We all know that eating a balanced diet and engaging in regular physical activity are key determinants of maintaining a healthy weight. But, did you know that getting a good night’s sleep can be an equally important piece of the weight loss puzzle?
Most adults require 7 to 8 hours of good quality sleep for optimum health. However, it is estimated that nearly one-third of working adults in the U.S. sleep six or fewer hours a night. We even sometimes speak of getting by on minimal sleep as a badge of honor; a testament to our work ethic and willful resilience.

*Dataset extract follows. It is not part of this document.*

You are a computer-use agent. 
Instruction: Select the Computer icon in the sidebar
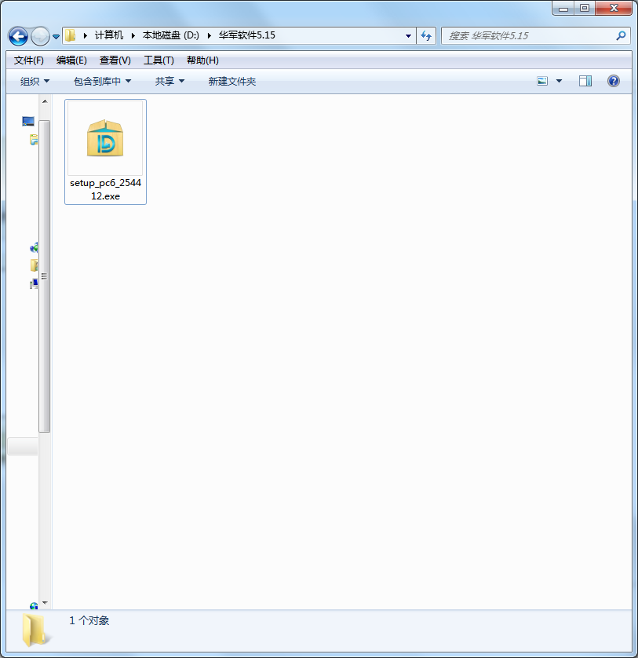(x=33, y=283)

But in fact, sleep is vital for the body’s repair and restoration processes. Sleep deprivation is associated with several serious health risks, including heart disease, stroke, diabetes, high blood pressure, mood disorders, and cognitive impairment. Lack of sleep also increases the likelihood of obesity, which in turn impacts virtually every organ system in the body. Insufficient sleep can increase hunger and decrease metabolism, making it more difficult to achieve or maintain a healthy weight. Sleep deprivation affects numerous hormones that are involved in regulation of body weight. Insufficient sleep increases Cortisol, a hormone typically released in response to stress, which serves to stimulate appetite and increase cravings for high-calorie foods. Lack of sleep decreases levels of Growth Hormone, which helps regulate the appropriate proportion of fat and muscle in the body. Inadequate sleep also increases Ghrelin and decreases Leptin. The former is a hormone secreted by the stomach, and sends hunger signals to the brain to stimulate appetite. The latter hormone is secreted by adipose tissue (fat cells) and sends signals to the brain which serve to suppress appetite. Lack of sleep also decreases the effectiveness of Insulin, which is critical for processing carbohydrates. Over time, the cells of the body can become more resistant to the effects of Insulin, and blood sugar starts to creep up, increasing the risk of developing Type 2 Diabetes. In short, insufficient sleep results in issues much more serious than dark under eye circles!

So, what can we do to improve our sleep, and ultimately our health? First, commit to budgeting a full 7 to 8 hours of sleep nightly. We often try to cram so much into our day, that it is tempting to think that skipping out on a little sleep will allow us to get a few extra things checked off on our “to-do” list. However, getting adequate restorative sleep actually increases our productivity, and allows us to function more efficiently. If you’re already budgeting adequate time for sleep, but having difficulty falling asleep or staying asleep, there are several easy tips that may be helpful to establishing a good sleep regimen. First, eliminate distractions. Take the TV out of the bedroom, make sure the temperature and darkness of the room are comfortable for you, minimize caffeine and alcohol, eat a healthy diet, and try to get at least 30 minutes of exercise most days of the week (preferably not too close to bedtime, as it may make some folks feel “revved up” when they are trying to wind down). You can also try a relaxing ritual, such as having a cup of herbal tea or taking a warm bath before bedtime. If you are unable to fall asleep after half an hour, go to a different room, do something relaxing, then return to be when you feel sleepy again.

If these basic tips don’t seem to be helping, or if you are getting an adequate quantity of sleep, but not feeling refreshed in the morning, or if you’re waking several times during the night, talk to your doctor. There may be medical reasons, such as sleep apnea, chronic pain, diabetes, and other conditions that are impairing the quality of your sleep.

Remember, getting a good night’s sleep isn’t a luxury; it’s a necessity. Although you can’t just “snooze the pounds away”, establishing a good sleep regimen enhances your diet and exercise efforts, and is vital to effective weight management and overall health.